A client from a nursing home is admitted with urinary sepsis and has a single-lumen, peripherally-inserted central catheter (PICC). Four medications are prescribed for 9:00 a.m. and the nurse is running behind schedule. Which medication should the nurse administer first?
- A. Piperacillin/tazobactam (Zosyn) in 100 ml D5W, IV over 30 minutes q8 hours.
- B. Vancomycin (Vancocin) 1 gm in 250 ml D5W, IV over 90 minutes q12 hours.
- C. Pantoprazole (Protonix) 40 mg PO daily.
- D. Enoxaparin (Lovenox) 40 mg subq q24 hours.
Correct Answer: A
Rationale: The correct answer is A: Piperacillin/tazobactam (Zosyn) in 100 ml D5W, IV over 30 minutes q8 hours. In a patient with urinary sepsis, timely administration of antibiotics is crucial to prevent further complications. Piperacillin/tazobactam is a broad-spectrum antibiotic effective against a wide range of bacteria commonly involved in sepsis. Administering it first ensures prompt initiation of treatment. Other choices (B) Vancomycin, (C) Pantoprazole, and (D) Enoxaparin are important medications but are not as time-sensitive in this scenario. Vancomycin and Enoxaparin have longer administration times, and Pantoprazole is a maintenance medication that is not urgent in the acute management of sepsis.
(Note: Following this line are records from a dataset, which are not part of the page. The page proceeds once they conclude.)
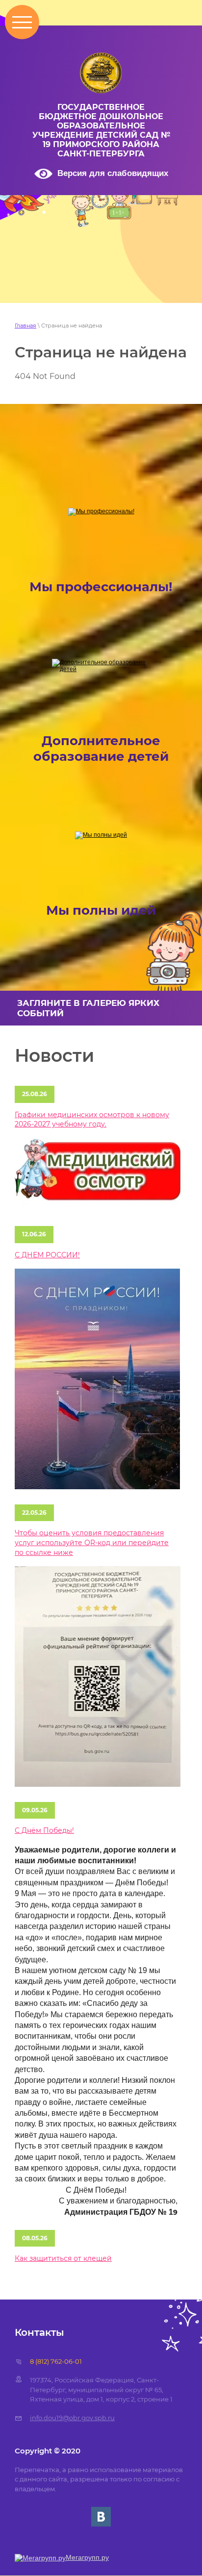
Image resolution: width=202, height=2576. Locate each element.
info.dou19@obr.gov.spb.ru (72, 2418)
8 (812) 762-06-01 (56, 2361)
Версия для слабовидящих (112, 173)
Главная (25, 325)
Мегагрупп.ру (87, 2557)
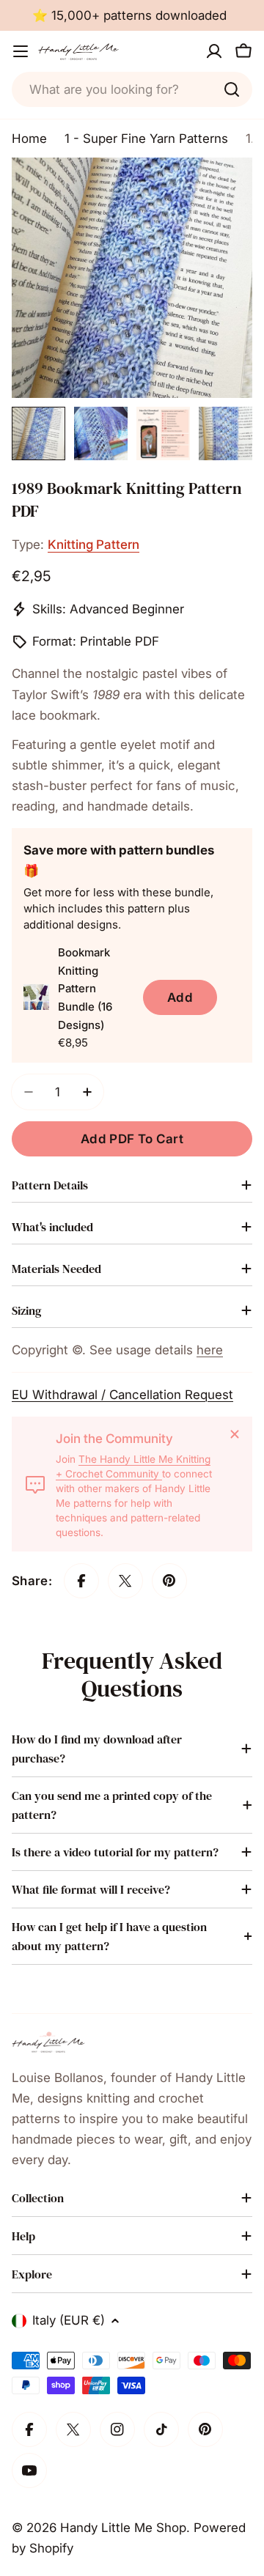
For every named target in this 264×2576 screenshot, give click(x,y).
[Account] (214, 51)
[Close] (235, 1434)
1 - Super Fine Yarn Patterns (146, 138)
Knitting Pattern (93, 544)
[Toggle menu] (20, 51)
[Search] (232, 89)
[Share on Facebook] (81, 1580)
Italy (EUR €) (68, 2320)
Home (29, 138)
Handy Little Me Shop (123, 2527)
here (210, 1350)
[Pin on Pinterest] (169, 1580)
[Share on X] (125, 1580)
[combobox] (132, 89)
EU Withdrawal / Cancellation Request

When assessing a client reporting severe pain in the right lower quadrant of the abdomen, which sign would most likely indicate appendicitis?
- A. Rebound tenderness at McBurney's point.
- B. Positive Murphy's sign.
- C. Rovsing's sign.
- D. Cullen's sign.
Correct Answer: A
Rationale: The correct answer is A: Rebound tenderness at McBurney's point. McBurney's point is located in the right lower quadrant and is a classic sign of appendicitis. Rebound tenderness at this point indicates inflammation in the peritoneum, suggesting appendicitis. Choices B, C, and D are not specific to appendicitis. Positive Murphy's sign is related to cholecystitis, Rovsing's sign is seen in acute appendicitis but is not as specific as rebound tenderness at McBurney's point, and Cullen's sign is associated with acute pancreatitis.
A client with newly diagnosed diabetes mellitus is being discharged home. Which statement indicates the client understands the instructions about managing blood glucose levels?
- A. I will test my blood glucose level once a week.
- B. I should eat a snack if my blood glucose is 70 mg/dl.
- C. If I feel shaky, I should take another dose of insulin.
- D. It's okay to skip a meal if I'm not hungry.
Correct Answer: B
Rationale: The correct answer is B because eating a snack when blood glucose is 70 mg/dl helps prevent hypoglycemia. Testing blood glucose once a week (A) is not frequent enough for proper management. Taking extra insulin when shaky (C) can lead to hypoglycemia. Skipping meals (D) can cause unstable blood glucose levels.